■ To do ■
Continue the review of Star's Reach, starting right after its final sentence.
━━━ Selected passage
Tag: de-industrial future

Star’s Reach (book review)

John Michael Greer’s weekly blog, The Archdruid Report always strikes deeply into the heart of industrial society.   I’ve read a number of Greer’s non-fictional musings on the de-industrial future, including Not the Future We Ordered, The Ecotechnic Future, The Long Descent, and The Wealth of Nature (an obvious corrective to Adam Smith’s The Wealth of Nations,  and desperately needed gravity boots for “free-market” moonwalkers).  If the spiraling crises of our time were a hurricane, then Greer’s projections might well form the central tendency of the cone of probability for landfall.  His latest work titled Star’s Reach is a fictional account that imagines humanity’s next phase of de-industrial living.
━━━━━━
━━━ Given entries
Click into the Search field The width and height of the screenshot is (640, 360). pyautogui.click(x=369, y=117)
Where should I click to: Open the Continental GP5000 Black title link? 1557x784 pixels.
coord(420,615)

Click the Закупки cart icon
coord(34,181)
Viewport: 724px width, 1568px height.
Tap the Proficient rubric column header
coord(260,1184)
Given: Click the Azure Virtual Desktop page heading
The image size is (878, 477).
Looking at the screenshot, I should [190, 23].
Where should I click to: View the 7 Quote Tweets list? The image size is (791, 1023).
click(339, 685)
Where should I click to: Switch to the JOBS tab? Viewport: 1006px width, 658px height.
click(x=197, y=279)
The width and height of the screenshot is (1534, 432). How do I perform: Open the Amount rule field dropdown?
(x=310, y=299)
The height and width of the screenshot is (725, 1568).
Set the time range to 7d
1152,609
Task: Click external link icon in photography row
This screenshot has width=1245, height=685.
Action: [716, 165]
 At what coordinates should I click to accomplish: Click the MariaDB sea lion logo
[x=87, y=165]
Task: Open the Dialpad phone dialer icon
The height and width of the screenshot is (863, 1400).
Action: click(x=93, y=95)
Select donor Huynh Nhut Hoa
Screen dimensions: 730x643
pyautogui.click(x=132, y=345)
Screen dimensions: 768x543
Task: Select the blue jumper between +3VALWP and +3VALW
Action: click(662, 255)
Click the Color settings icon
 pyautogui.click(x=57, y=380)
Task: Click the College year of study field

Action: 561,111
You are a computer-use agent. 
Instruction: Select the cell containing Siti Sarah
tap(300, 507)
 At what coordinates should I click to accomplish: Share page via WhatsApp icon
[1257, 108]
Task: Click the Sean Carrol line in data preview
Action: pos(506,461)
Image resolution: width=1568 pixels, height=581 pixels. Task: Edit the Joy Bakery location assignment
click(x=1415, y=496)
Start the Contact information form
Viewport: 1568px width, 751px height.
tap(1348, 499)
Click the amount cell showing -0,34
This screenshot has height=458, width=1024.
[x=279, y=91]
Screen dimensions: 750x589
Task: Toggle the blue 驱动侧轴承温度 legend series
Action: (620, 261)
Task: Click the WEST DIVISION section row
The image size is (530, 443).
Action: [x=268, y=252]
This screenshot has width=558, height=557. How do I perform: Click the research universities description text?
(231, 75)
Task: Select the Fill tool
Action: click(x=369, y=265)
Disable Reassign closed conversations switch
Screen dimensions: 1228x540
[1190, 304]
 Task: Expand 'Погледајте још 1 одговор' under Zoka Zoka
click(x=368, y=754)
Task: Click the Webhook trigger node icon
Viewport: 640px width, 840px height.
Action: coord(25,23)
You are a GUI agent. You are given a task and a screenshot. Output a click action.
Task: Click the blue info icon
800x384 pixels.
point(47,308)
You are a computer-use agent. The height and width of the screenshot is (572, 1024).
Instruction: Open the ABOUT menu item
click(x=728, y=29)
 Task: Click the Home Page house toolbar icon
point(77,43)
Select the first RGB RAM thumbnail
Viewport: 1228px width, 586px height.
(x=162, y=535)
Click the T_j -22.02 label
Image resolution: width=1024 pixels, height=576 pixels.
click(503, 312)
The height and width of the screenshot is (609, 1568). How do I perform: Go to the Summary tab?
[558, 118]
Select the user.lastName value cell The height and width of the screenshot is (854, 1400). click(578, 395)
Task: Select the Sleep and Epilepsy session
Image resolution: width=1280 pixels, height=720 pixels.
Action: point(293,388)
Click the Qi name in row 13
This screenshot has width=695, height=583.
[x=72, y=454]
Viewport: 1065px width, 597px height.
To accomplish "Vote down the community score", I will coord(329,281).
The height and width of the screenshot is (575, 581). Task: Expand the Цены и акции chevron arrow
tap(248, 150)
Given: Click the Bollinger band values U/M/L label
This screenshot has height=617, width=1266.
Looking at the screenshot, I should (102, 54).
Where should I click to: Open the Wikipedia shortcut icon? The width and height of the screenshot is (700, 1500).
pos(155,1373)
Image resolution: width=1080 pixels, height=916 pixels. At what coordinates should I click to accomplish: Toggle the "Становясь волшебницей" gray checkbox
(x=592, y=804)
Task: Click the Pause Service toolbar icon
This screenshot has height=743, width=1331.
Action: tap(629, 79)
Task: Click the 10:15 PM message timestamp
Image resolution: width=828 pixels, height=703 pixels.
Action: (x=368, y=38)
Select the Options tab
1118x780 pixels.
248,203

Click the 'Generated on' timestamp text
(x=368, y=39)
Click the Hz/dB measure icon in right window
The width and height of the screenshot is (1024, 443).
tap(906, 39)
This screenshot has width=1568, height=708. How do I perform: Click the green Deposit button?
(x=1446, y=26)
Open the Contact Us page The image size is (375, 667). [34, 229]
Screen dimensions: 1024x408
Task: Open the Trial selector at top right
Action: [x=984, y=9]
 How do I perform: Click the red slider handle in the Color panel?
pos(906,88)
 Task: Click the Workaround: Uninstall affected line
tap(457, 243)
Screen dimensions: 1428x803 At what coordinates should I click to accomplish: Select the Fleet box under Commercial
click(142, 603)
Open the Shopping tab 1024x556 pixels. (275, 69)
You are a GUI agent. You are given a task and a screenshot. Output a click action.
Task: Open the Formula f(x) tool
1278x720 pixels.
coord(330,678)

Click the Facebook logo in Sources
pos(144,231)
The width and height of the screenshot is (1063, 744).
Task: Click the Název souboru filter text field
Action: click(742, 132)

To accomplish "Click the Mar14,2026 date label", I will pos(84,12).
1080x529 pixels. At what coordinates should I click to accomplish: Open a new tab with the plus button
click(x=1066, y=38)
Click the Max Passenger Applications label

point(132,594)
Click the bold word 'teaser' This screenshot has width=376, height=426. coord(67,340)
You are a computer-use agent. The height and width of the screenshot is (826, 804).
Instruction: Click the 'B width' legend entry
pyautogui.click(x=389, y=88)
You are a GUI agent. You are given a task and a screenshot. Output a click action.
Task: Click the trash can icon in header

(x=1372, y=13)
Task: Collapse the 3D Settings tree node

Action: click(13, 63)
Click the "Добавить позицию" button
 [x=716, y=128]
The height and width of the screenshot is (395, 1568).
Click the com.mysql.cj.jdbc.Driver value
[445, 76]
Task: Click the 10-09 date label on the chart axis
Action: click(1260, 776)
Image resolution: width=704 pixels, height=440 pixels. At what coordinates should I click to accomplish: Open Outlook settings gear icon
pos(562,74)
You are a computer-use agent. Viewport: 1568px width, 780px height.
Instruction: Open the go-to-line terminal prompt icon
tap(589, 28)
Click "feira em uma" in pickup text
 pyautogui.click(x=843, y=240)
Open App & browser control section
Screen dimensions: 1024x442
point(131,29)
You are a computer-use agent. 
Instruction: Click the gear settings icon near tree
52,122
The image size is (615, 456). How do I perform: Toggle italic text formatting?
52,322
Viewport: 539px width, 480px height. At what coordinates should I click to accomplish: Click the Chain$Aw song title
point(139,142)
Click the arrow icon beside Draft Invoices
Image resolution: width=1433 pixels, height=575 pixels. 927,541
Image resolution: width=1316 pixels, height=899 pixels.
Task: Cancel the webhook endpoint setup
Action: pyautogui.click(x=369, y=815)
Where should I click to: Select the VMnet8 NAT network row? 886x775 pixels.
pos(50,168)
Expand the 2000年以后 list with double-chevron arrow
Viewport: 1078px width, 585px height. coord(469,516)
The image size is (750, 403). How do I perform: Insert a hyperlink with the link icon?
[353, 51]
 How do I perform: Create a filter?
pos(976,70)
━━━━━━
■ Your response ■
Star’s Reach takes place several hundred years in the aftermath of global industrial collapse.  The former continental United States has since broken apart  into smaller regional states and allegiances by several bloody civil wars.  In the current regional quasi-stability, the reader encounters both the post-industrial wreckage and recovery of civilization through the eyes of a senior apprentice of the ruinmen’s guild that scrapes out a hazardous living salvaging pre-extracted and refined materials conveniently left in ruins on the Earth’s surface by the industrial past.  Because these resources were previously extracted to the energetic limits of industrial society, the ruins essentially represent the last resources of their kind to be extracted.  In this low energy future, industrial complexity and the excesses of fossil-fueled growth have been severely pruned back, and life has re-proliferated more modestly along more pre-industrial, somewhat Medieval/Mercantilish arrangements.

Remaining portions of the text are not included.